**Texto para leitura:**
══════════════════════════════
A doutrina ao que parece, procura legitimar essa espécie de abortamento (feto anencefálico), valendo-se de um contorcionismo jurídico alcançado pela interpretação sistemática com a lei 9.434/97, que determina o momento da morte com a cessação da atividade encefálica. Ora, se a cessação da atividade cerebral é caso de morte (não vida), feto anencefálico não tem vida intra-uterina logo, não morre juridicamente (não se mata aquilo que jamais viveu para o direito). A operação terapêutica caminha, desse modo, para a atipicidade.

        Cumpre esclarecer que não se trata de um contorcionismo jurídico como ensina o ilustre penalista, pois asseverar que as manobras abortivas recaem sobre objeto sem vida para o nosso Ordenamento Jurídico, conduzindo assim a configuração de crime impossível (que exclui a tipicidade da conduta), decorre de uma análise técnica e uma interpretação sistemática do nosso Ordenamento, visto que se para o Direito a morte ocorre com a cessação da atividade encefálica e o feto anencéfalo carece desta, conclui-se que é impossível fulminar a existência daquilo que para nosso Ordenamento Jurídico jamais esteve vivo.
══════════════════════════════
**Extratos de dados:**
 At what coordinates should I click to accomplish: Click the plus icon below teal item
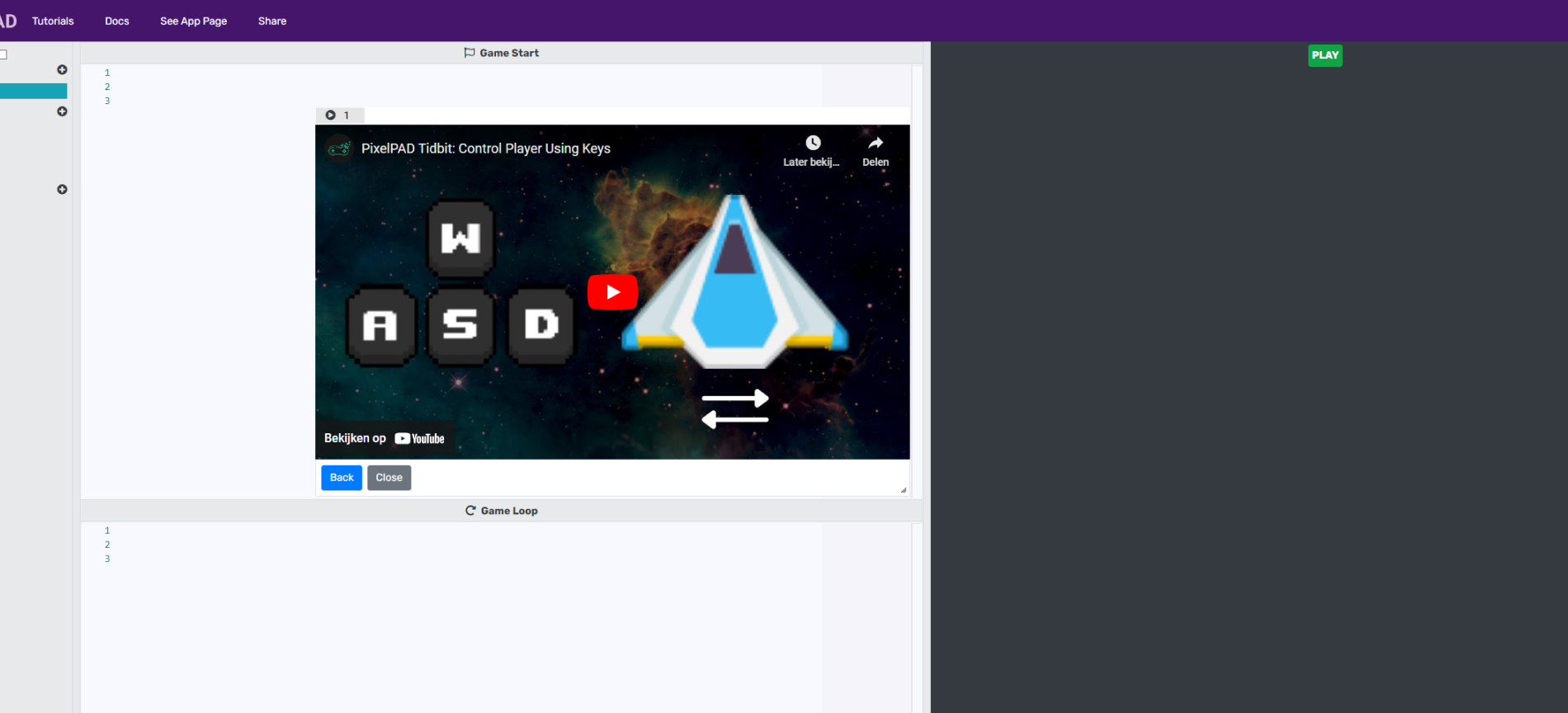click(62, 111)
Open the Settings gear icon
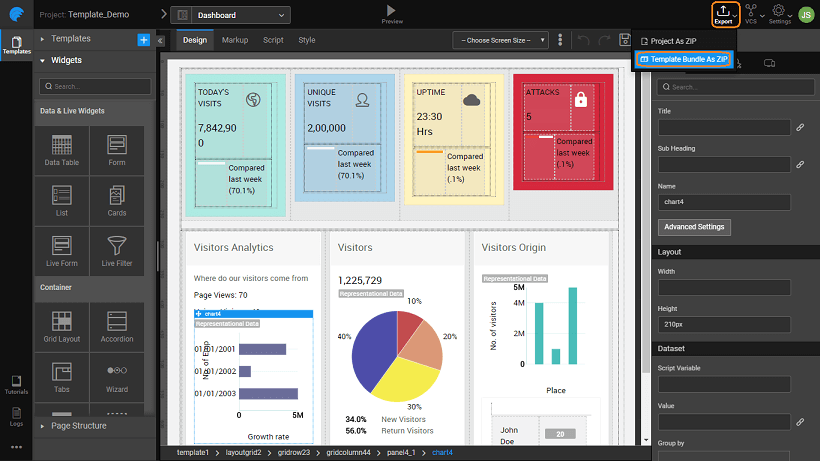820x461 pixels. (778, 13)
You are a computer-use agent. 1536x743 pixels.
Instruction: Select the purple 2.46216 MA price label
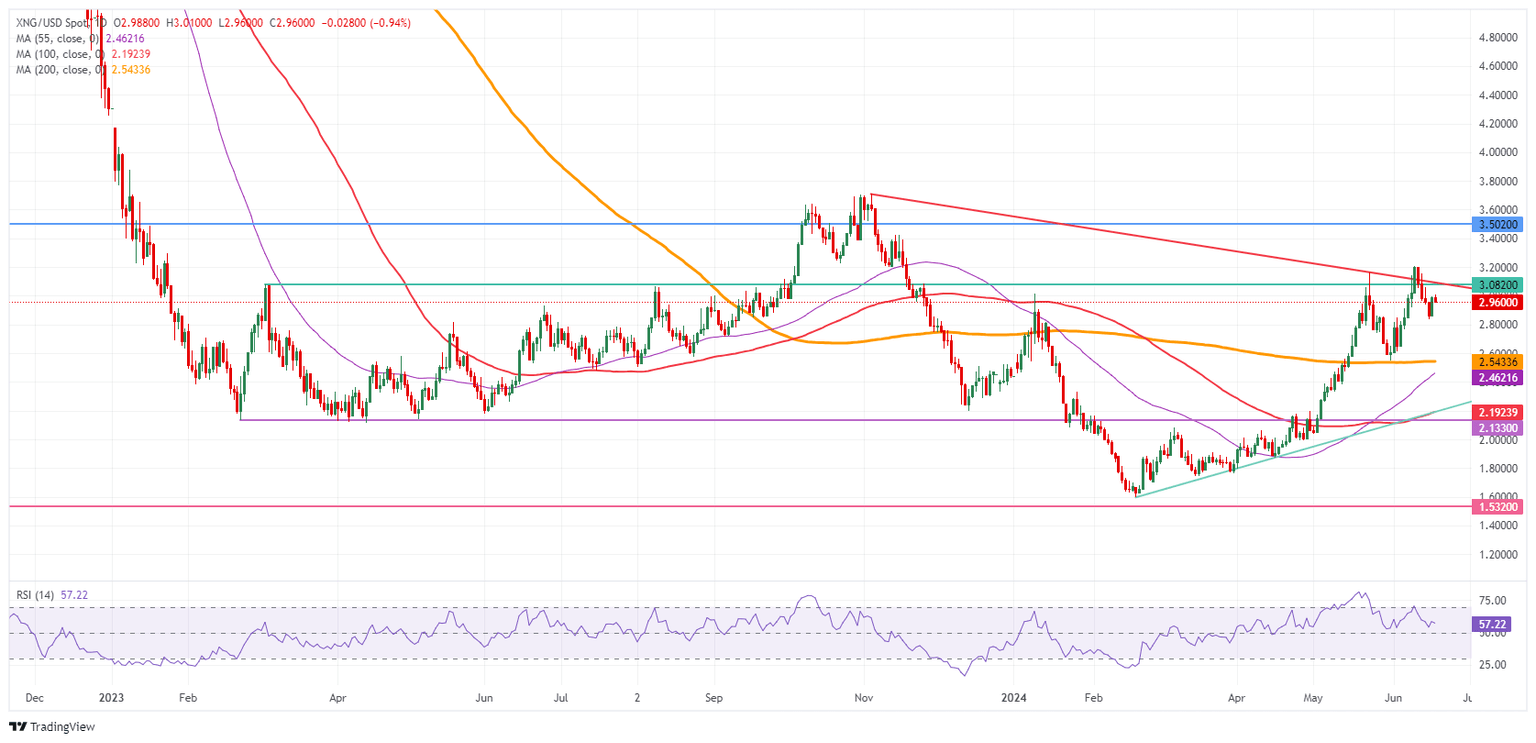pos(1498,379)
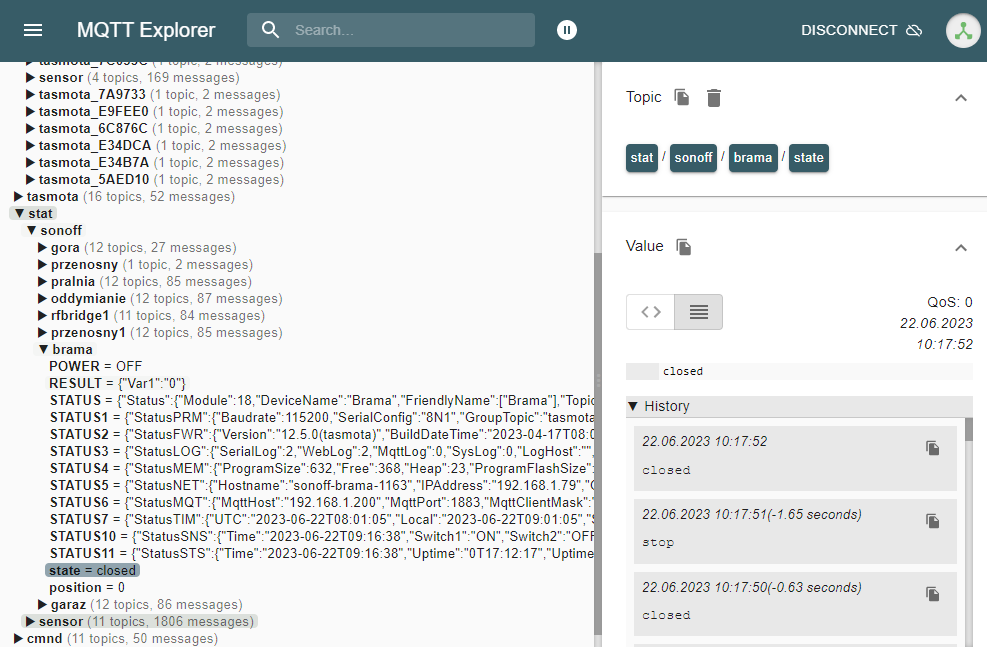Collapse the Value panel chevron
This screenshot has width=987, height=647.
(961, 247)
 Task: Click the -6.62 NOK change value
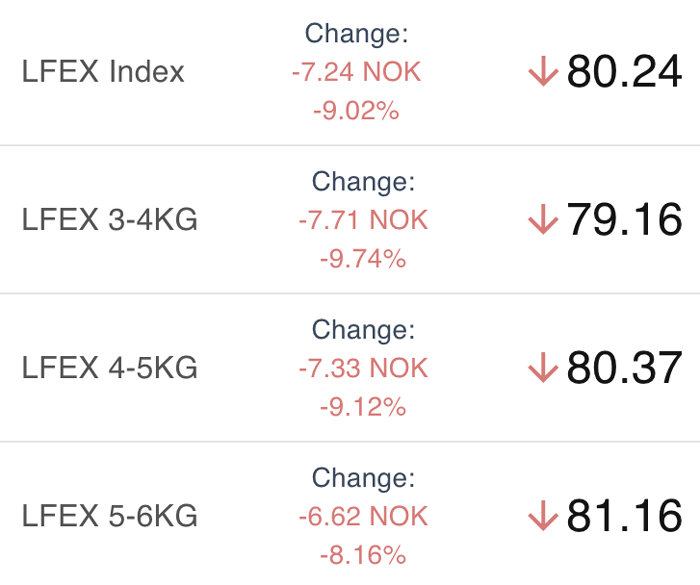click(x=363, y=516)
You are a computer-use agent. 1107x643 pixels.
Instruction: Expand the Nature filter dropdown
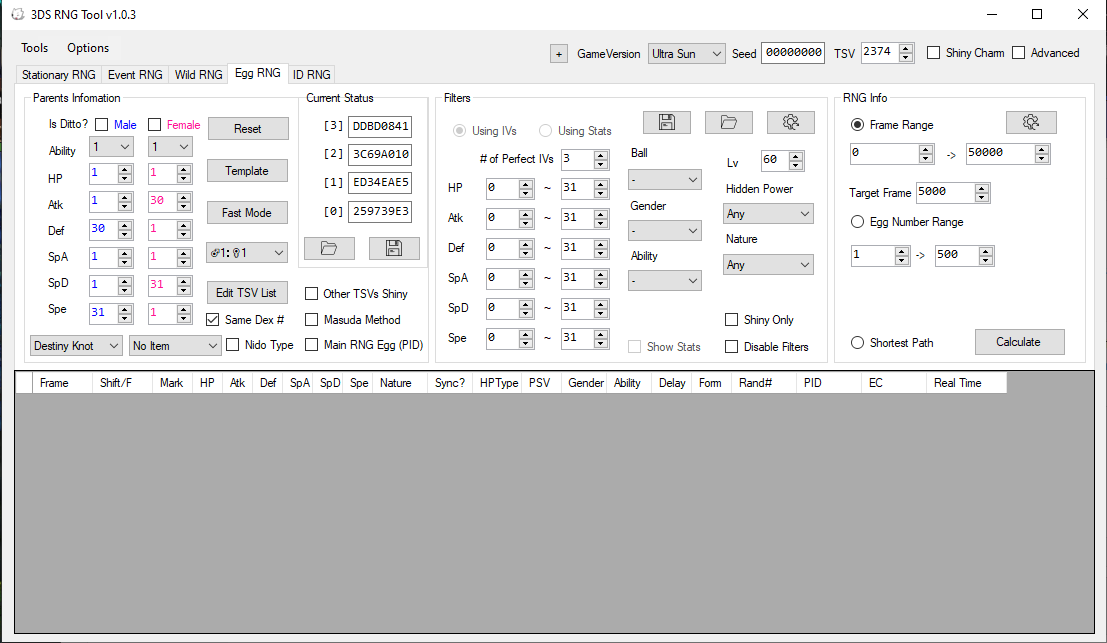[768, 265]
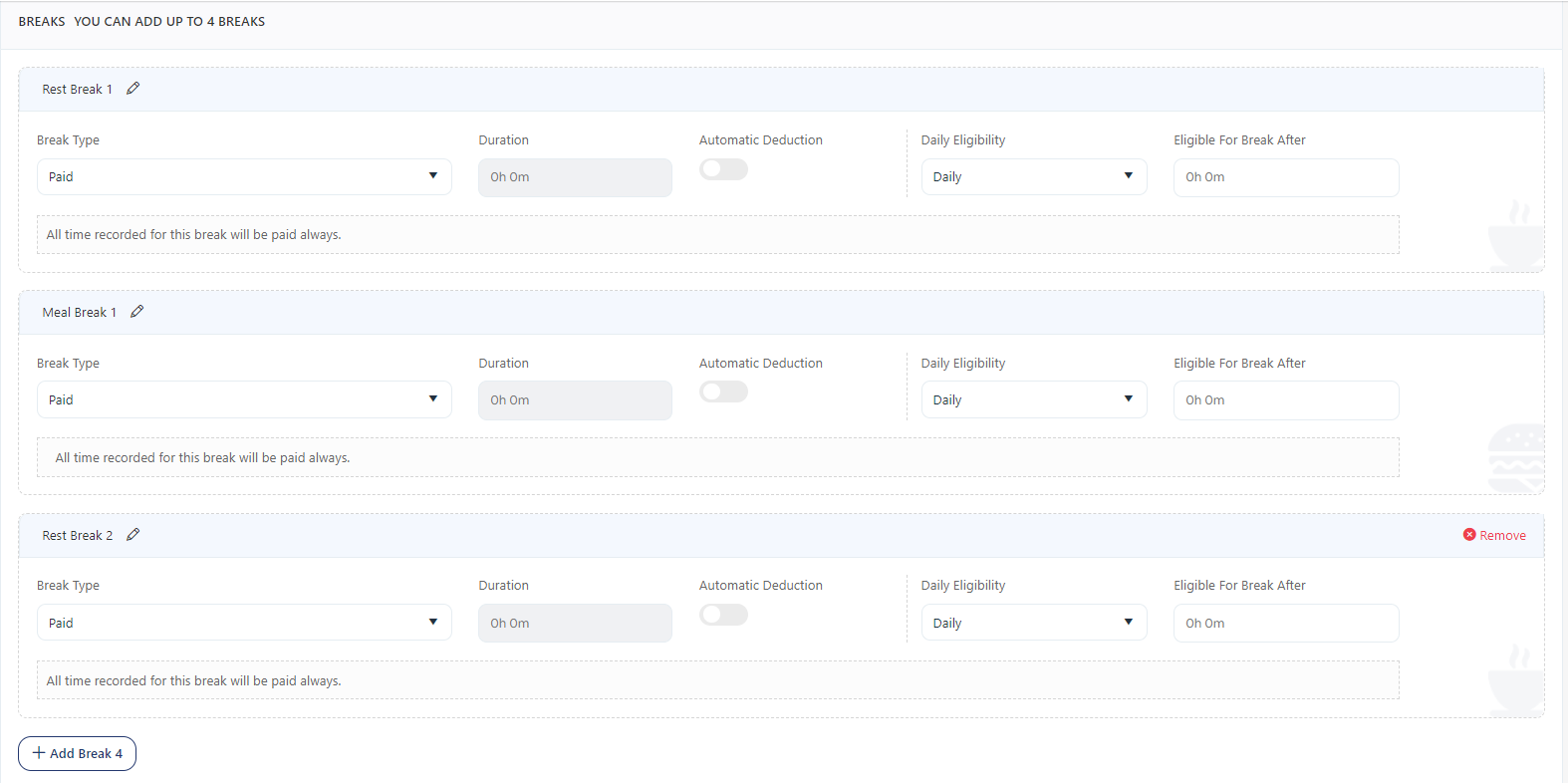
══════════════════════════════
**Tarefa 1:** Liste todos os trechos que aparecem entre parênteses no texto sobre o aborto de feto anencéfalo.
**Tarefa 2:** Retome o texto sobre o aborto de feto anencéfalo, escrevendo a continuação a partir da última frase apresentada.

**Resposta 1:**
- feto anencefálico
- não vida
- não se mata aquilo que jamais viveu para o direito
- que exclui a tipicidade da conduta

**Resposta 2:**
        A princípio nossa posição pode chocar alguns (apesar de que para nós, não há qualquer choque), porém, o que choca na verdade, é a tentativa incansável de muitos em prolongar a discussão, trazendo para a questão dilemas éticos, religiosos ou morais, que em nada ajudam, aliás, atrapalham, pois, a gestante não encontra resposta definitiva para a sua tormentosa e cruel situação.

        É iníquo que o Direito Penal venha exigir que a gestante que tenha a devida comprovação médica da inviabilidade de vida extra-uterina por ser o feto anencéfalo continue a gestação, sob pena de cometimento do crime de aborto, pois após o "nascimento" deste ser, a gestante, infelizmente, só terá a opção de chorar e enterrá-lo. Não temos dúvida que tal exigência é inequívoca  violação do princípio da dignidade da pessoa humana.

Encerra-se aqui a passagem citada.